Response time and dcalability analysis

To assess the performance of the proposed system in supporting real-time healthcare operations, we conducted a detailed analysis of the execution time for key system functionalities, including SC interactions, transaction retrieval and processing, and interactions with the LLM. The objective is to confirm that the system can consistently deliver timely responses under realistic operational conditions. Table 3 summarizes the average response times and outlines the specific steps involved for each functionality. The results show that the system consistently achieves low response times across all evaluated components, with all functionalities completed in less than 15s. Among these functionalities, real-time fraud detection exhibits the longest response time at approximately 12.94s. This process encompasses detecting a new claim submission event, retrieving recent SC transactions, formatting and uploading these transactions to the LLM’s vector store, and performing a fraud detection query. Despite including multiple stages, the total response time remains minimal and within an acceptable range for automated real-time analysis. Compared to traditional manual claim reviews, this automated workflow significantly accelerates detection and enables the system to flag suspicious claims almost instantly. For LLM interactions, response times vary slightly depending on the nature of the query. When performing a contextual query using previously uploaded transactions (RAG-based), the average time is approximately 6.97s. Queries that involve reading from SCs complete in around 9.48s, while writing to SCs, which includes the overhead of user signature and blockchain propagation, takes 12.32s on average. The capability to interact with SCs through natural language queries and receive rapid responses significantly enhances usability and eliminates the need for manual data inspection or direct SC interaction. Finally, the process of retrieving, processing, and uploading transactions takes approximately 11.11s. This step is typically performed once per batch of new data. This speed demonstrates the system’s ability to retrieve and prepare transaction data quickly, supporting fast and responsive analysis.

Table 3 Response time for key system functionalities.

Moreover, to assess the scalability of the proposed system under increased operational demands, we conducted stress tests across the main system components. Specifically, we evaluated the system’s behavior under varying levels of concurrent requests, transaction volumes, and knowledge-base sizes. The results presented in Table 4 demonstrate stable and efficient performance across all tested conditions. For SC executions, the values 1-20 refer to the number of concurrent transactions submitted by different users. The observed response times ranged from 11.22s to 13.24s, with all values falling within the expected range for Ethereum network latency, which is typically between 12s and 15s. This confirms the system’s ability to process multiple simultaneous calls efficiently without performance degradation. For transactions retrieval, the numbers indicate the total number of blockchain transactions fetched, processed, and uploaded to the RAG database in a single batch. As the volume increased from 1 to 100 transactions, response time grew slightly from 2.01s to 3.47s. This minimal increase demonstrates that the system handles larger volumes of transaction data efficiently, without introducing significant delay. Lastly, in the case of LLM interactions, the scale corresponds to the number of attached transaction files available to the model at query time. Even as the number of files increased from 1 to 100, the response time remained stable, ranging from 7.88s to 8.82s. This indicates that the LLM can reason over larger knowledge contexts with no performance degradation. This also ensures that even under high loads and with a growing number of blockchain transactions, real-time fraud detection remains fast and effective.

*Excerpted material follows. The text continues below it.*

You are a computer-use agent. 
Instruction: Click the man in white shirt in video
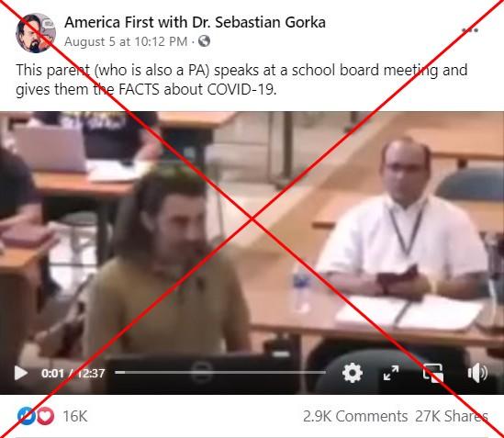pos(403,222)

Table 4 Average response time for key system functionalities under varying workload conditions.

Overall, these results highlight the system’s ability to maintain low latency and stable performance under varying loads. The consistent behavior across all components confirms that the solution is scalable and well-suited for real-time operations involving high transaction volumes. The current evaluation was conducted under controlled resource constraints; however, in scenarios with significantly higher loads, potential scalability challenges may arise. To mitigate these, Layer 2 blockchain solutions can be utilized to reduce SC execution latency. On the LLM side, limiting the context to recent transactions and periodically discarding older data can help maintain efficient query performance while preserving relevance and accuracy.

Cost analysis

This subsection analyzes the costs associated with integrating the SCs and the LLM into our system. The objective is to evaluate their impact on overall operational costs by considering execution costs, transaction fees, interaction fees, and resource consumption.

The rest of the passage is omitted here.